TEXT PASSAGE →
______
SPREAD THE GOOD WORD
FRIENDS
STRANGERS
LOVERS
CULTURE
Hula
Visiting Maui I have been introduced to hula, also known as kahiko, a tradition melding dance, chanting and music through which history and philosophy have been passed down in Polynesian culture. Outlawed for many years (along with the language) after Christian missionaries arrived in the islands in the 1820s, it was reinstated some seventy years later. I participated in an introductory lesson and found the reverence for nature and the poetry of place expressed in the chanted words along with the beat of the gourds and the gentle choreography remarkable. Though not my own culture, it resonated deeply with me.
PEOPLE
Alexander von Humboldt
I have been reading a wonderful book about the life of Alexander von Humboldt, The Invention of Nature by Andrea Wulf. Von Humboldt was an early observer of the changes wrought to local climate by deforestation and postulated that all forms of life on the planet were interlinked. He noted that when forests were cleared, top-soils were washed away in the rain, which in turn decreased (because there were less trees putting moisture back into the atmosphere), leading to rivers and streams becoming smaller… an eventual desertification of the region. My home state of South Australia (a name which, curiously, means South South) boasts less than 5% of the tree cover that it had before European settlement. As the driest state on the driest continent, we should be planting more trees, not clearing remnant vegetation for more cropping. The clearing that goes on in Queensland, Western Australia and Tasmania, the bushfire ravages everywhere will have dramatic consequences for the sustainability of our land.
PLACES
Fields of stone
"Wherever you go, there you are" a philosophical approach to being present, promulgated by A.A.Milne through that well-beloved bear (sometimes apostrophised as ‘silly’ and ‘old’ but in reality deeply wise) Winnie the Pooh. For myself I take it as being open and receptive to place, wherever those marmalade stains on the map (borrowed from that other beloved bear of fiction, Paddington) take me. It’s that moment of finding the beauty in a small flower struggling to make its way through a crack in the pavement, the first snowflake of winter on your cheek, the whiff of eucalyptus when you arrive back on the big red island.
______
INFORMATION SHOWN →
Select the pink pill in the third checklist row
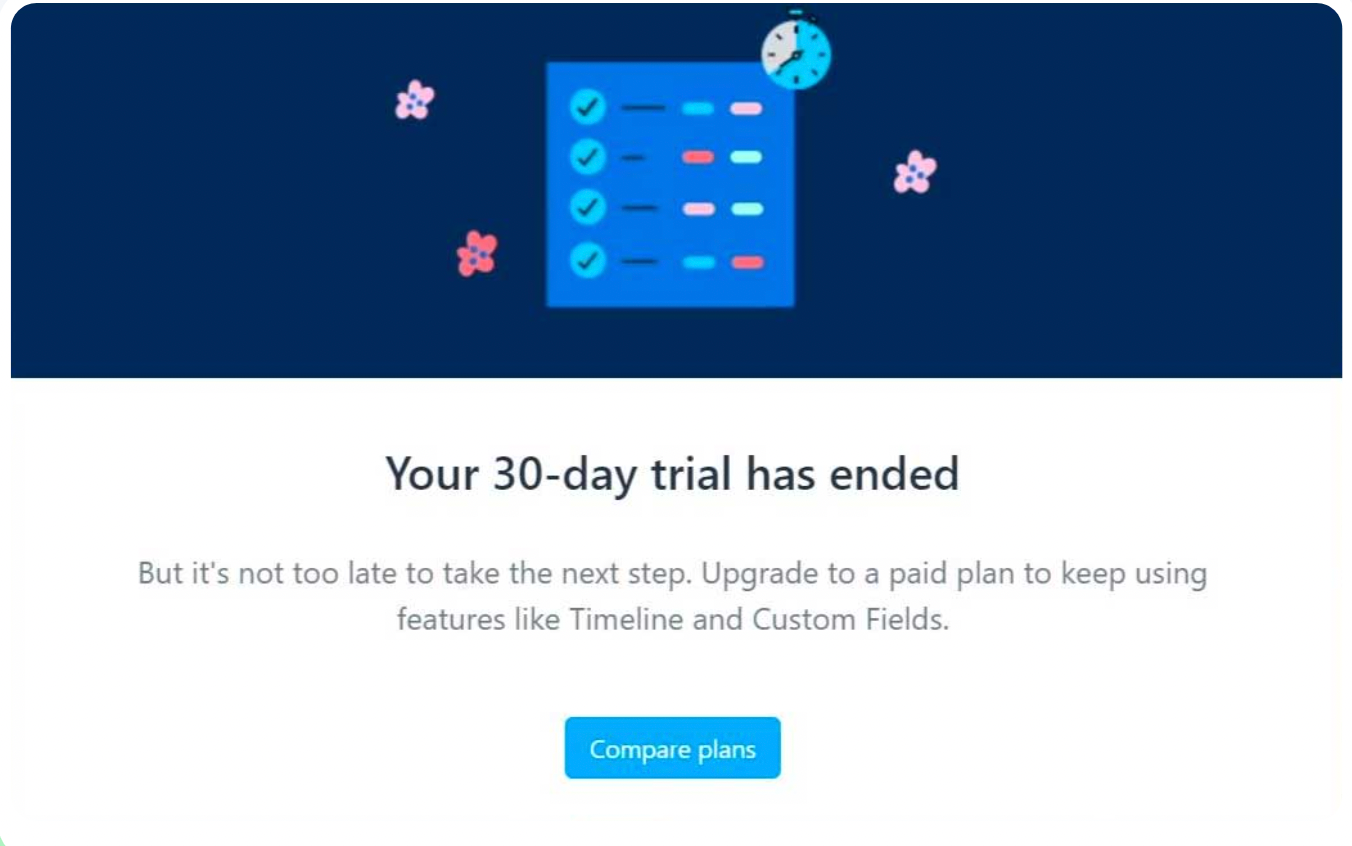 (698, 209)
______
STATED PROBLEM 1 →
Name every Australian state that the text passage mentions.
STATED PROBLEM 2 →
Reproduce the text passage word for word, from "SPREAD THE GOOD" to "deeply with me.".

COMPLETE OUTPUT 1 →
South Australia, Queensland, Western Australia, Tasmania

COMPLETE OUTPUT 2 →
SPREAD THE GOOD WORD
FRIENDS
STRANGERS
LOVERS
CULTURE
Hula
Visiting Maui I have been introduced to hula, also known as kahiko, a tradition melding dance, chanting and music through which history and philosophy have been passed down in Polynesian culture. Outlawed for many years (along with the language) after Christian missionaries arrived in the islands in the 1820s, it was reinstated some seventy years later. I participated in an introductory lesson and found the reverence for nature and the poetry of place expressed in the chanted words along with the beat of the gourds and the gentle choreography remarkable. Though not my own culture, it resonated deeply with me.